Could you rewrite the material below with "Image resolution" changed to "Display resolution" wherever it occurs, leaving everything else exactly the same?

──────────────────────────────

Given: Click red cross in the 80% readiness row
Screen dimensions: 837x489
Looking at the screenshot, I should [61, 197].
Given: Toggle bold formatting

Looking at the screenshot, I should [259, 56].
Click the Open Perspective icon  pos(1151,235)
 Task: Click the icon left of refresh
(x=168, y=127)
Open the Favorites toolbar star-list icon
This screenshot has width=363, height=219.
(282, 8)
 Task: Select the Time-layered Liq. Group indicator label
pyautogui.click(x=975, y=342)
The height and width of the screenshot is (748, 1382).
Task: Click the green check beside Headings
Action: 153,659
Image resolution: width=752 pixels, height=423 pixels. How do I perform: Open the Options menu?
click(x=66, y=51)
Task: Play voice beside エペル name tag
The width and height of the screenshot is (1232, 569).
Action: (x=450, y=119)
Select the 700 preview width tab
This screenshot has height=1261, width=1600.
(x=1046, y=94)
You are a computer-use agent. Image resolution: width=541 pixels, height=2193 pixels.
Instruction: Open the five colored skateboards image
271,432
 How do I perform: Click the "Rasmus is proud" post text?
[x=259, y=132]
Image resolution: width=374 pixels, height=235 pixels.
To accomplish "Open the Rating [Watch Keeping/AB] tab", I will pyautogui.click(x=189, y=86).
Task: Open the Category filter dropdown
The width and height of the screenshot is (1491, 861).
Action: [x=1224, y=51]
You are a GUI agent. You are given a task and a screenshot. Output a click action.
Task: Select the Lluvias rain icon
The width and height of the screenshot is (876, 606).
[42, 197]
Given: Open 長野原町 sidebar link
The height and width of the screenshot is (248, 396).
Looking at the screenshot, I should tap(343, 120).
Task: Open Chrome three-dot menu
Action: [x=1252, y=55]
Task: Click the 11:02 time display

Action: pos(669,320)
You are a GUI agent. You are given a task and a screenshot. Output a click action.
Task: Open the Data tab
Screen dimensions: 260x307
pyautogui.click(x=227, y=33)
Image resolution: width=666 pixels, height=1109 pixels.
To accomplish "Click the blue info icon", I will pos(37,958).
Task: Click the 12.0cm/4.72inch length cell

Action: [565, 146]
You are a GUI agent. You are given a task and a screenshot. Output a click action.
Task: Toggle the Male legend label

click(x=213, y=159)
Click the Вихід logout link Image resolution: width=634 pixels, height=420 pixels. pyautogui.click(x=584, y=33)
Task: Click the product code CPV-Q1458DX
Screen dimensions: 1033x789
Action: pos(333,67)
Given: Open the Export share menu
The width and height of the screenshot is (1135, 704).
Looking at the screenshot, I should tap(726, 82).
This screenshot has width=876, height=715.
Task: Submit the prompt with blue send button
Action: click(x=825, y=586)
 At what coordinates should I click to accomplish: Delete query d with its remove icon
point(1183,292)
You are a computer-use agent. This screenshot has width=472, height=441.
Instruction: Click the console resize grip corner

──────────────────────────────

Complete response:
Given: Click red cross in the 80% readiness row
Screen dimensions: 837x489
Looking at the screenshot, I should [61, 197].
Given: Toggle bold formatting

Looking at the screenshot, I should [259, 56].
Click the Open Perspective icon  pos(1151,235)
 Task: Click the icon left of refresh
(x=168, y=127)
Open the Favorites toolbar star-list icon
This screenshot has width=363, height=219.
(282, 8)
 Task: Select the Time-layered Liq. Group indicator label
pyautogui.click(x=975, y=342)
The height and width of the screenshot is (748, 1382).
Task: Click the green check beside Headings
Action: 153,659
Display resolution: width=752 pixels, height=423 pixels. How do I perform: Open the Options menu?
click(x=66, y=51)
Task: Play voice beside エペル name tag
The width and height of the screenshot is (1232, 569).
Action: (x=450, y=119)
Select the 700 preview width tab
This screenshot has height=1261, width=1600.
(x=1046, y=94)
You are a computer-use agent. Display resolution: width=541 pixels, height=2193 pixels.
Instruction: Open the five colored skateboards image
271,432
 How do I perform: Click the "Rasmus is proud" post text?
[x=259, y=132]
Display resolution: width=374 pixels, height=235 pixels.
To accomplish "Open the Rating [Watch Keeping/AB] tab", I will pyautogui.click(x=189, y=86).
Task: Open the Category filter dropdown
The width and height of the screenshot is (1491, 861).
Action: [x=1224, y=51]
You are a GUI agent. You are given a task and a screenshot. Output a click action.
Task: Select the Lluvias rain icon
The width and height of the screenshot is (876, 606).
[42, 197]
Given: Open 長野原町 sidebar link
The height and width of the screenshot is (248, 396).
Looking at the screenshot, I should tap(343, 120).
Task: Open Chrome three-dot menu
Action: [x=1252, y=55]
Task: Click the 11:02 time display

Action: pos(669,320)
You are a GUI agent. You are given a task and a screenshot. Output a click action.
Task: Open the Data tab
Screen dimensions: 260x307
pyautogui.click(x=227, y=33)
Display resolution: width=666 pixels, height=1109 pixels.
To accomplish "Click the blue info icon", I will pos(37,958).
Task: Click the 12.0cm/4.72inch length cell

Action: [565, 146]
You are a GUI agent. You are given a task and a screenshot. Output a click action.
Task: Toggle the Male legend label

click(x=213, y=159)
Click the Вихід logout link Display resolution: width=634 pixels, height=420 pixels. pyautogui.click(x=584, y=33)
Task: Click the product code CPV-Q1458DX
Screen dimensions: 1033x789
Action: pos(333,67)
Given: Open the Export share menu
The width and height of the screenshot is (1135, 704).
Looking at the screenshot, I should tap(726, 82).
This screenshot has width=876, height=715.
Task: Submit the prompt with blue send button
Action: click(x=825, y=586)
 At what coordinates should I click to accomplish: Delete query d with its remove icon
point(1183,292)
You are a computer-use agent. This screenshot has width=472, height=441.
Instruction: Click the console resize grip corner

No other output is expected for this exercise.